Per informazioni più dettagliate, vedere l'articolo della Microsoft Knowledge Base 910723"Elenco riepilogo degli articoli sulle linee guida per il rilevamento e la distribuzione mensili".
Analizzatore di compatibilità degli aggiornamenti e Application Compatibility Toolkit
Aggiornamenti spesso scrivere negli stessi file e nelle stesse impostazioni del Registro di sistema necessarie per l'esecuzione delle applicazioni. Ciò può attivare incompatibilità e aumentare il tempo necessario per distribuire gli aggiornamenti della sicurezza. È possibile semplificare i test e convalidare gli aggiornamenti di Windows nelle applicazioni installate con i componenti dell'analizzatore di compatibilità degli aggiornamenti inclusi in Application Compatibility Toolkit.

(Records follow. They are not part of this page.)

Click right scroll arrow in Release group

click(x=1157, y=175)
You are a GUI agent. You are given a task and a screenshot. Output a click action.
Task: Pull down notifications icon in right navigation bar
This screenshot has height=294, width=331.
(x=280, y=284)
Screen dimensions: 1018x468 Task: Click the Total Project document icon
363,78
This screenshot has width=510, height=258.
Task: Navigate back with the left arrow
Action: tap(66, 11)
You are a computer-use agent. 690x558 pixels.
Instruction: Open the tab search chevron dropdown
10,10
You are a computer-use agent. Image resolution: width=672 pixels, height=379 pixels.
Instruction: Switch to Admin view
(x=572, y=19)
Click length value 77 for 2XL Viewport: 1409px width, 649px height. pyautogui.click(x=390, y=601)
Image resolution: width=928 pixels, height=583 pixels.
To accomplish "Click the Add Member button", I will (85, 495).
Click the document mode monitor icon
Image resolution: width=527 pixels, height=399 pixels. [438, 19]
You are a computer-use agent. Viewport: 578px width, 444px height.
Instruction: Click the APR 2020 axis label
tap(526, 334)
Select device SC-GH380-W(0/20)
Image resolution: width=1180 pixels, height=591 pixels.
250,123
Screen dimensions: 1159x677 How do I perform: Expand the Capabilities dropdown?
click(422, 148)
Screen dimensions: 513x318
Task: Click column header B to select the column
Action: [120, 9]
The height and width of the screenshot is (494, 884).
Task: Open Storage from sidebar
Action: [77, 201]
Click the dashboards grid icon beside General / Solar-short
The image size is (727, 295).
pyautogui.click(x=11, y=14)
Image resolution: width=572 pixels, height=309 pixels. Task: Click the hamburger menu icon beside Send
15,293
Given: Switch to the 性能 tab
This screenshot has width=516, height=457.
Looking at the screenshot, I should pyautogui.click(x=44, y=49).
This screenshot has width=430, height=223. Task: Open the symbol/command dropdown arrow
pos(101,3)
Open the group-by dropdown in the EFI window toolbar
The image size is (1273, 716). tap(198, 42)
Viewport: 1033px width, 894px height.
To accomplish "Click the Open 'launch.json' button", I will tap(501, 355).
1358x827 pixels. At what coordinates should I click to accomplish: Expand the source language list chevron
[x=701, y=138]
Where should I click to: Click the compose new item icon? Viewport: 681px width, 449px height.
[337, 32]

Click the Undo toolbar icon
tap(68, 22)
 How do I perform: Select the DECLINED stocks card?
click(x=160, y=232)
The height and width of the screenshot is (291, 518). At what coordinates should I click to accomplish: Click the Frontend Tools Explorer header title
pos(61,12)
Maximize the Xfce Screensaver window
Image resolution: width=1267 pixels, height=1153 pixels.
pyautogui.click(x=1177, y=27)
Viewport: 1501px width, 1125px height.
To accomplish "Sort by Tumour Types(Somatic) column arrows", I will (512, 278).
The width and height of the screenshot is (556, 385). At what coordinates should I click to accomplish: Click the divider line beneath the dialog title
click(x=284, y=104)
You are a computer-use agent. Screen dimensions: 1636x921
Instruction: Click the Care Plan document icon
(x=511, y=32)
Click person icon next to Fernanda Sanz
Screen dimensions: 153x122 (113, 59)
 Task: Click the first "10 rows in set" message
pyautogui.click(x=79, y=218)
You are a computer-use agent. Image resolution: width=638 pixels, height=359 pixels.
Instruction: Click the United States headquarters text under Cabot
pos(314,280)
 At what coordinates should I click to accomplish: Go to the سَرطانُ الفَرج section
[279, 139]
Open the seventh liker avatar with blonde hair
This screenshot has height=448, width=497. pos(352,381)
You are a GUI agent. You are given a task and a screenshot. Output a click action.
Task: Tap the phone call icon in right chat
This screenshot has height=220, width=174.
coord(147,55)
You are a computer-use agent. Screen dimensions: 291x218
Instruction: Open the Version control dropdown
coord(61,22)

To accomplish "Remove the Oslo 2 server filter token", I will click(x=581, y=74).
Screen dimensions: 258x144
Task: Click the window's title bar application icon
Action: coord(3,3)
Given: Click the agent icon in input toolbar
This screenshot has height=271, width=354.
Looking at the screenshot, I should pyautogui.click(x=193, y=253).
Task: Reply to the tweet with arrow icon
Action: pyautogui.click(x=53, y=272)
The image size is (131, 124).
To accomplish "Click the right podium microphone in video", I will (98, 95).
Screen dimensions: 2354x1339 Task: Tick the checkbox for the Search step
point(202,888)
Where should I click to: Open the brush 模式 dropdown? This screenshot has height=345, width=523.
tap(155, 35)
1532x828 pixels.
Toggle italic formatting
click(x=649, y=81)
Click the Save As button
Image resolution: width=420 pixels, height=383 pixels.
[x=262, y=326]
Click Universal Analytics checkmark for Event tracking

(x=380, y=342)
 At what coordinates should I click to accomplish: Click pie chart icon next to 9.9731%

Application Compatibility Toolkit (ACT) contiene gli strumenti e la documentazione necessari per valutare e attenuare i problemi di compatibilità delle applicazioni prima di distribuire Microsoft Windows Vista, Windows Update, Microsoft Security Update o una nuova versione di Windows Internet Explorer nell'ambiente in uso.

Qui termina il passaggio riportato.